(WHAT THE TASK REQUIRES): Please switch "Collapse" to "Expand" throughout the listing below and give the whole listing back with nothing else changed. Leave the pictures out of your answer.

[Start]

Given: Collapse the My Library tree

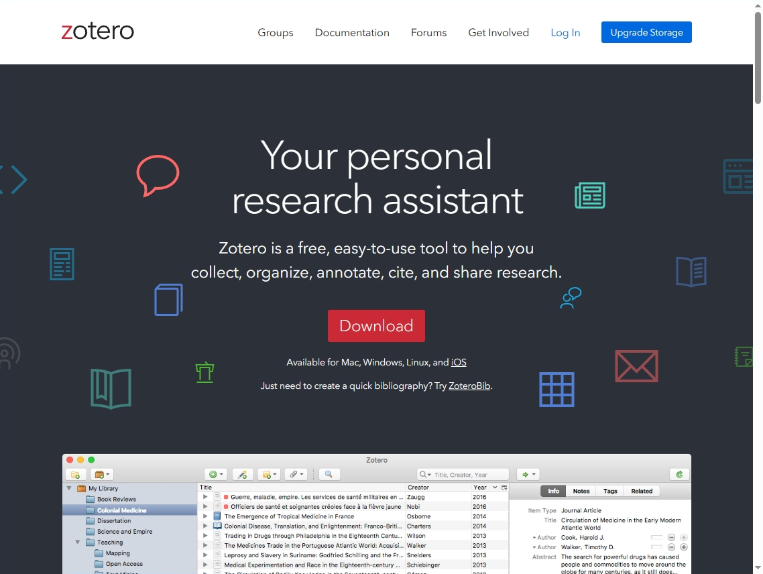Looking at the screenshot, I should tap(68, 488).
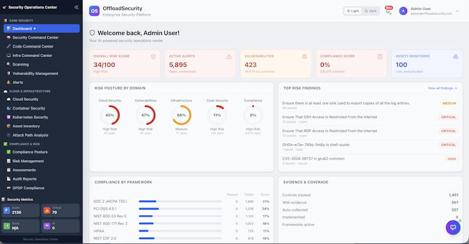Click the View all findings link
The height and width of the screenshot is (244, 469).
click(442, 88)
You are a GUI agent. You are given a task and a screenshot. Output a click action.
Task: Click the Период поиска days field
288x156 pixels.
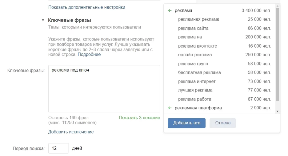(x=58, y=148)
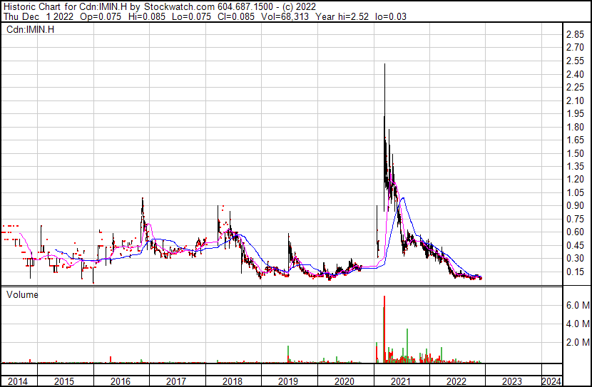The image size is (592, 387).
Task: Pick the 2023 year marker
Action: coord(512,381)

[End]

(EXERCISE ANSWER):
Given: Expand the My Library tree

Looking at the screenshot, I should tap(68, 488).
Click the View all findings link
The height and width of the screenshot is (244, 469).
click(442, 88)
You are a GUI agent. You are given a task and a screenshot. Output a click action.
Task: Click the Период поиска days field
288x156 pixels.
(x=58, y=148)
The image size is (592, 387).
Task: Pick the 2023 year marker
Action: coord(512,381)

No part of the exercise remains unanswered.